Intanto nella vecchia pizzeria l'aria festosa era in crescendo. Il vecchio Giovanni doveva tenere a freno la moglie e il figlio che volevano partecipare alla festicciola, che ormai era una festa d'addio, visto che l'indomani, tempo permettendo, avrebbe rilasciato i ragazzi.
"Domani ci porti a visitare la torre" disse Marco, che confessò la verità. "Siamo venuti in paese solo perché volevamo visitarla: è troppo bella, la sogno tutte le notti. Ma perché tutti quegli uccelli neri vi girano intorno?"
Il vecchio lo guardò bonariamente. "Sono le ciavole, parenti dei corvi.

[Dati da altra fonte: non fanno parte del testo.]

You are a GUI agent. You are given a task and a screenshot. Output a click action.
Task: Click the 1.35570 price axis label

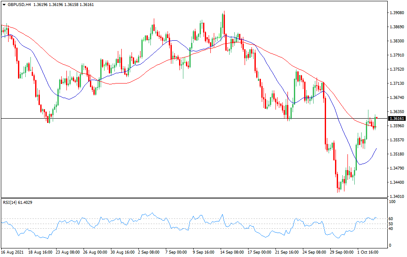point(397,140)
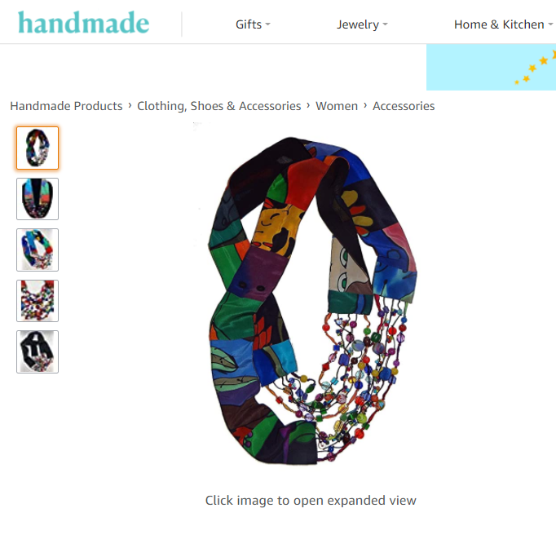
Task: Expand the Jewelry dropdown menu
Action: tap(362, 24)
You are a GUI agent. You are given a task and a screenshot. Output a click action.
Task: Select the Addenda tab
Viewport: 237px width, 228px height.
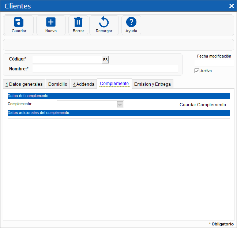83,84
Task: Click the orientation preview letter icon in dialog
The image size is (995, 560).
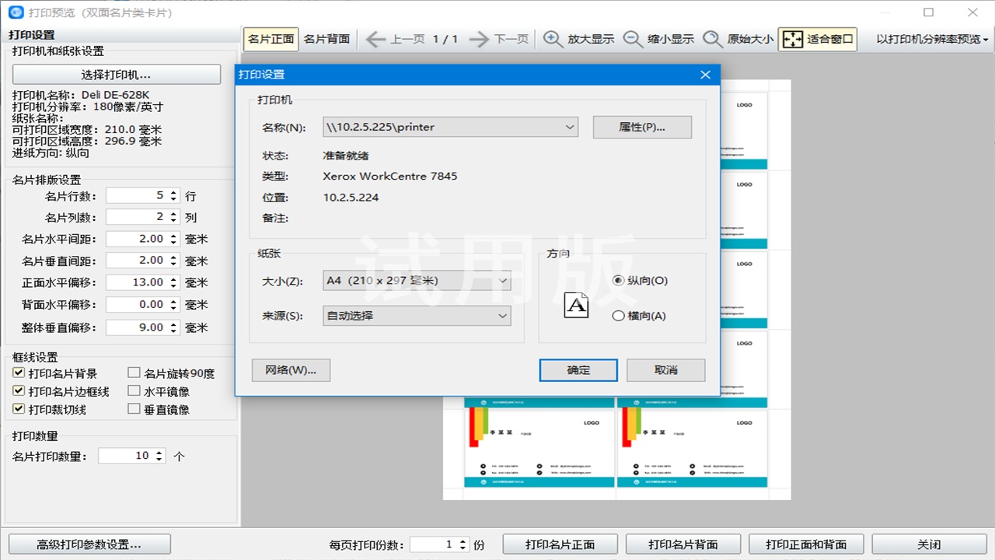Action: (x=576, y=306)

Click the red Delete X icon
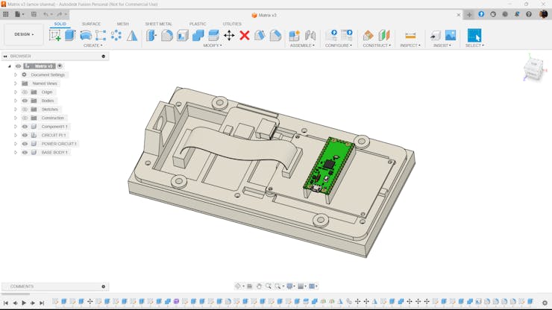point(245,35)
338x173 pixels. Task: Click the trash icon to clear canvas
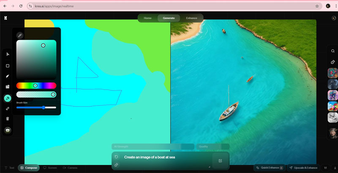click(8, 119)
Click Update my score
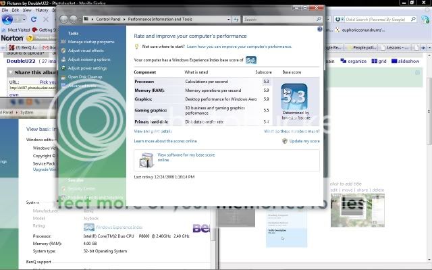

Sono le anime dei normanni morti nella torre" rispose sbruffando piano sotto la barba e abortendo un sorriso, cosa che non faceva da anni. "Se domani non piove, prima di accompagnarvi vi porto dentro la torre. Sulla torre!" Seguirono abbracci, ovazioni e pacche sulle spalle del vecchio Giovanni che si godeva il momento di gloria.
"Ma è vero quello che ci hai raccontato? tutte quelle persone che sono state uccise erano tuoi amici?" chiese Massimo sbadigliando come a voler camuffare la paura.
La mano del vecchio Giovanni iniziò a tremare, ma il fantasma della moglie lo calmò con un sorriso; l'uomo aveva gli occhi aperti ma non vedeva; per qualche secondo era entrato in un'altra dimensione.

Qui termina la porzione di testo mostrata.